* Activity
Beginning with the line that contains "The height and width of the screenshot is (1044, 429)." and concluding with the final line of the listing below, output each line exactly, and only those lines.

* Provided records
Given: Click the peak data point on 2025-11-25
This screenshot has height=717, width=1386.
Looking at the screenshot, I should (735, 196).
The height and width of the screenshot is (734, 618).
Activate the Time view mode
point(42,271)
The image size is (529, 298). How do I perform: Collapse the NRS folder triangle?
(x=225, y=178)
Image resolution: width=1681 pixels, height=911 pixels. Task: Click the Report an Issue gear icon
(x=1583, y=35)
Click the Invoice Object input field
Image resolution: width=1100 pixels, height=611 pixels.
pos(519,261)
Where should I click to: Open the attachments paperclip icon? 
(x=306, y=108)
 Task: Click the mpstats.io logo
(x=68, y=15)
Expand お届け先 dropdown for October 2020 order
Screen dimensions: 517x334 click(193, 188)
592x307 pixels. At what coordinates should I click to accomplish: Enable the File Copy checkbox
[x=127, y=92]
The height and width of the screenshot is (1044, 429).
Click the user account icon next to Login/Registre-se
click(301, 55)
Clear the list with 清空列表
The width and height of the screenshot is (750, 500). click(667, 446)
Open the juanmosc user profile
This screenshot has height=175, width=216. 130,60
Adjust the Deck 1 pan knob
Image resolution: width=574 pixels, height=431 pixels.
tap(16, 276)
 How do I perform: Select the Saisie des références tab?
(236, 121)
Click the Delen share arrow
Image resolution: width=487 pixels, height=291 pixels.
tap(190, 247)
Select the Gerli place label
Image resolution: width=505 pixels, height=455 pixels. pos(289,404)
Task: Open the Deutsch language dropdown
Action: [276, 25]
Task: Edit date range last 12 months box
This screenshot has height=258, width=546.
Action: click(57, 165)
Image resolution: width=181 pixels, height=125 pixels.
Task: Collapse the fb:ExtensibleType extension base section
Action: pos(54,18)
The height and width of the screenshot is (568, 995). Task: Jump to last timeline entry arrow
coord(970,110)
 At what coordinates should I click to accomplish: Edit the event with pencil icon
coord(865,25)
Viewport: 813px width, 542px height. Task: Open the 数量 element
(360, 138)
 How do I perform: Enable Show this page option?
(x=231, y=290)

* Output below
The height and width of the screenshot is (1044, 429).
Click the user account icon next to Login/Registre-se
click(301, 55)
Clear the list with 清空列表
The width and height of the screenshot is (750, 500). click(667, 446)
Open the juanmosc user profile
This screenshot has height=175, width=216. 130,60
Adjust the Deck 1 pan knob
Image resolution: width=574 pixels, height=431 pixels.
tap(16, 276)
 How do I perform: Select the Saisie des références tab?
(236, 121)
Click the Delen share arrow
Image resolution: width=487 pixels, height=291 pixels.
tap(190, 247)
Select the Gerli place label
Image resolution: width=505 pixels, height=455 pixels. pos(289,404)
Task: Open the Deutsch language dropdown
Action: [276, 25]
Task: Edit date range last 12 months box
This screenshot has height=258, width=546.
Action: click(57, 165)
Image resolution: width=181 pixels, height=125 pixels.
Task: Collapse the fb:ExtensibleType extension base section
Action: pos(54,18)
The height and width of the screenshot is (568, 995). Task: Jump to last timeline entry arrow
coord(970,110)
 At what coordinates should I click to accomplish: Edit the event with pencil icon
coord(865,25)
Viewport: 813px width, 542px height. Task: Open the 数量 element
(360, 138)
 How do I perform: Enable Show this page option?
(x=231, y=290)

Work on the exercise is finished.